• **Extract**:
= Beginning of Section =

School board listens to ideas; Budget hearing focuses on class size, salaries and need for trainers


Armed with detailed reports and visual aids, dozens of educators and parents lobbied the Howard County school board last night to support new initiatives in next year's operating budget.

More than 50 people signed up to speak at the public hearing on school Superintendent Michael E. Hickey's proposed budget of nearly $293 million for the next academic year.

The requests of parents and educators included cutting class sizes, hiring certified trainers for student athletes and salary increases for teachers.

The budget request does not include employee salary increases because contract negotiations are not finished.

But some speakers said that Howard County's teacher salaries are lower than those in neighboring school districts.

"I feel that [teachers] are grossly underpaid," said Beverly Riling, a parent and member of the county's Math Advisory Committee. "If our salaries cannot compete with other counties, how can we expect to hire the best teachers? We are losing qualified candidates to other counties and private industry."

= End of Section =

• **Supplied entries**:
= Beginning of Section =

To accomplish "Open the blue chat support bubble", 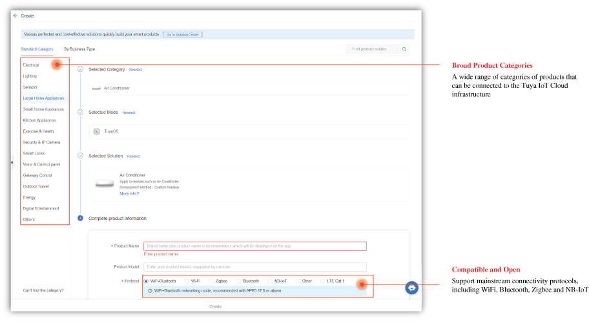I will [412, 288].
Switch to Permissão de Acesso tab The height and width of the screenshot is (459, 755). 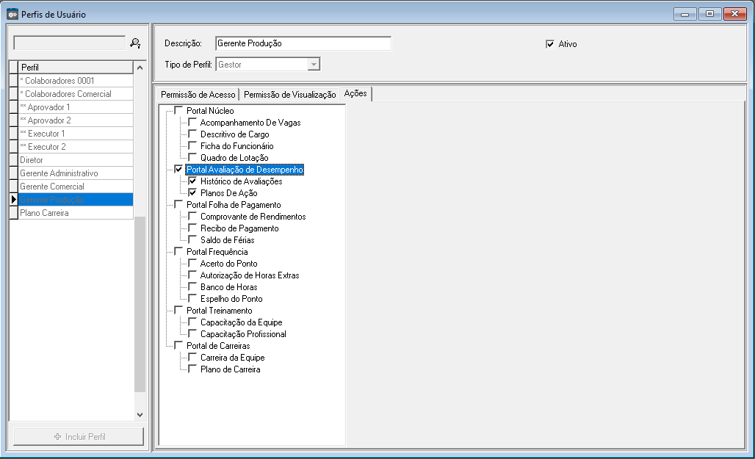point(198,95)
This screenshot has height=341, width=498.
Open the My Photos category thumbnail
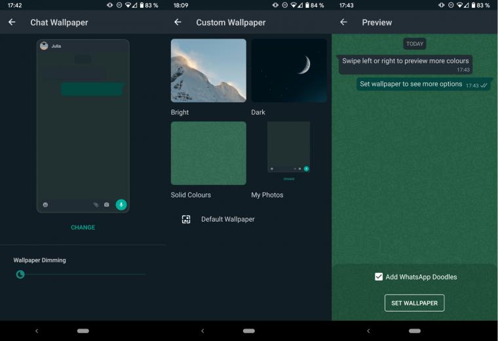pos(289,151)
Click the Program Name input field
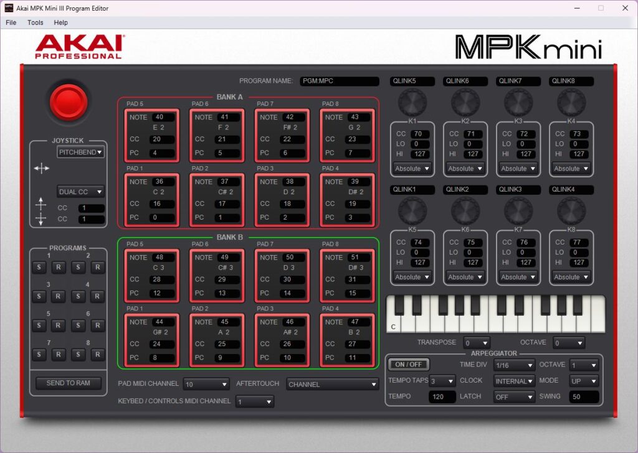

= End of Section =

Answer these questions from the budget hearing article:
1. How many people signed up to speak at the public hearing?
2. Why does the budget request leave out employee salary increases?
3. Which committee is Beverly Riling a member of?
Answer using only the budget hearing article, not the records.

• **Answer section**:
1. More than 50 people.
2. Contract negotiations are not finished.
3. The county's Math Advisory Committee.